Entrepreneurship and Capital Theory
| Nicolai Foss |
Suppose all capital were what Robert Solow called “Shmoo” (after a Lil’ Abner cartoon; check this for some Shmoo info), that is, a homogenous substance. In such a world, the (intertemporal) coordination problem deals only with selecting the intensity of the input services that must be supplied over time to match consumer preferences. All capital assets are substitutes, so there is no path-dependence. Asset prices are presumably instantaneously equilibrated. In such a world, there are no coordination problems and no Misesian “calculation” problems. Many decision problems disappear as there are no costs of inspecting, measuring, and monitoring the attributes of capital assets. Decision makers do not reach the bounds of their rationality. In sum, a world of homogeneous capital is a world where there nothing (or very little) for entrepreneurs to do.
However, as Ludwig Lachmann stated in Capital and Its Structure (1956: 16): “We are living in a world of unexpected change; hence capital combinations . . . will be ever changing, will be dissolved and reformed. In this activity, we find the real function of the entrepreneur.” However, for the notion of “capital combinations” to be non-trivial, it must involve capital heterogeneity. In other words, entrepreneurship and capital heterogeneity are closely connected.

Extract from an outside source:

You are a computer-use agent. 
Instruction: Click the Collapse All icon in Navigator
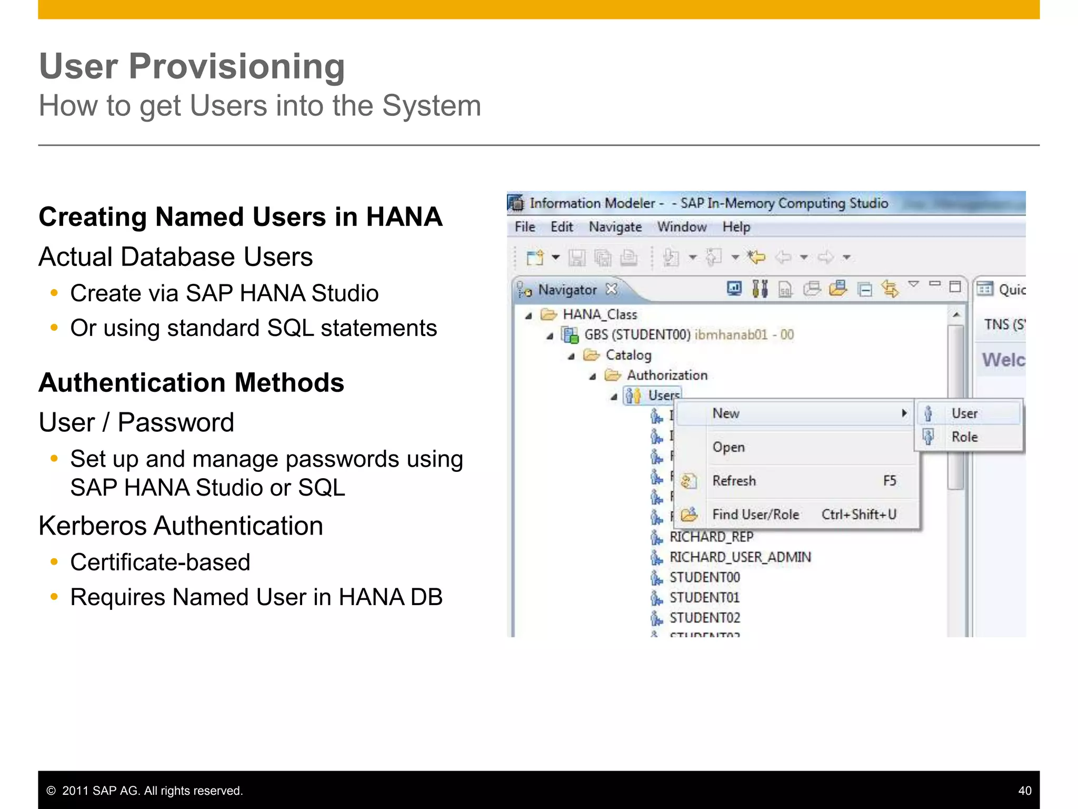click(864, 289)
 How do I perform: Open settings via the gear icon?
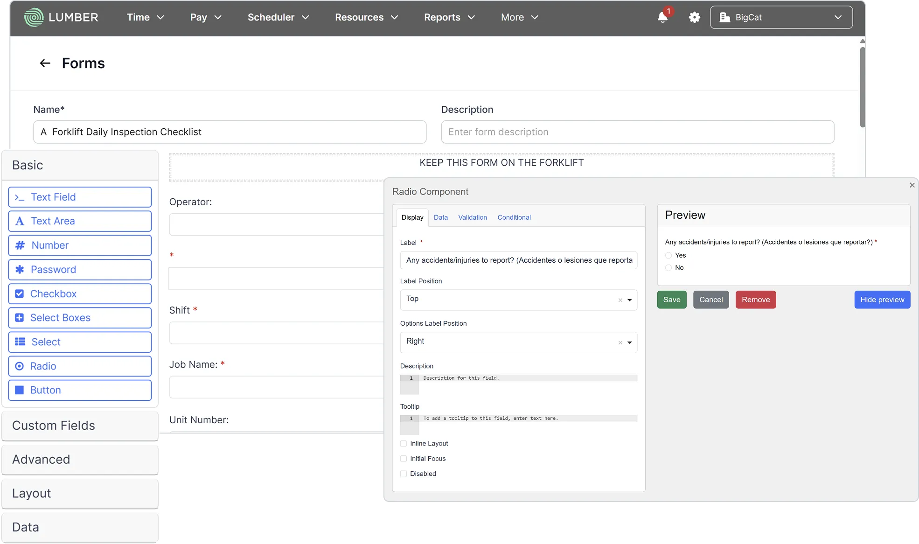pyautogui.click(x=694, y=18)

In a recent paper, imaginatively titled “Entrepreneurship and Heterogenous Capital,” Peter and I spell out this theme. The paper will appear (sufficiently revised) as a chapter in our forthcoming book, Organizing Entrepreneurship: Judgment and the Theory of the Firm (Cambridge University Press). We are grateful for comments! Here is the abstract:
Entrepreneurship is ultimately about the arrangement of resources into productive activities. Much of the entrepreneurship literature, however, has focused on the demand side of the market. While resource heterogeneity is a feature of many theories of the firm, such theories are not built on a systematic theory of capital. We show how the approach to capital developed by the Austrian school of economics provides a natural bridge between theory of entrepreneurship and the theory of the firm. We refine Austrian capital theory by defining capital heterogeneity in terms of subjectively perceived attributes, the functions, characteristics, and uses of capital assets. Such attributes are not given, but have to be created or discovered by means of entrepreneurial action.